Helle everyone,
Let's say I have a data set of 1000 genes gathered in a fasta file. Is there a way to blast them on de novo assembled and unannotated contigs and extract only those which are found complete (i.e. full length) and with 2 copies ?
The problem with blast is that I only got hits which do not often correspond to a full-length query gene due to more variable parts. As a result, subject genes are split in hits. As I want to see which of my 1000 genes are present in two copies in my contigs, I can not check by eye each of the 1000 blast tables to sum the query cover for each subject gene ID and guess the number of copies. Besides, I want to extract those complete genes and the blast action only return a table of hits.
Thanks for your suggestions!
Right, I'm working on a diploid plant. I assume there are two copies because it is a 1st-generation interspecific hybrid so reads from either chromosome should not merge as the hybrid's parents are slightly different. I did not performed the assembly but I think Velvet was used to build contigs.
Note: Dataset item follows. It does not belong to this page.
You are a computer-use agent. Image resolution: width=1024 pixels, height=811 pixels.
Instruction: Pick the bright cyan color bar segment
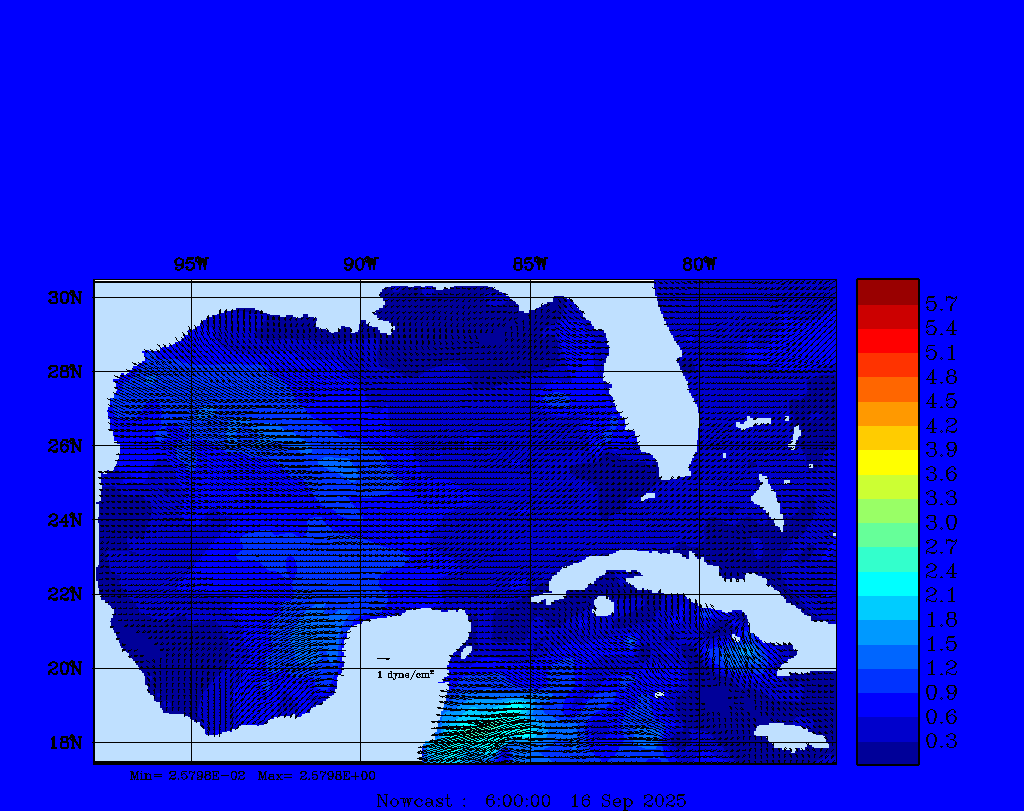pyautogui.click(x=887, y=583)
I also thought I could annotate the whole contigs and then look for my 1000 genes but annotation jobs take a lot of memory on the bioinfo cluster (i.e. EuGene, Augustus,...). Since I'm not interested in the expected 30,000 genes that compose the genome, I prefer using a tool that only look for my 1000-gene set and extract the 2 copies. Besides, the assembly may not be of a good quality and I think it won't be a good idea to annotate it.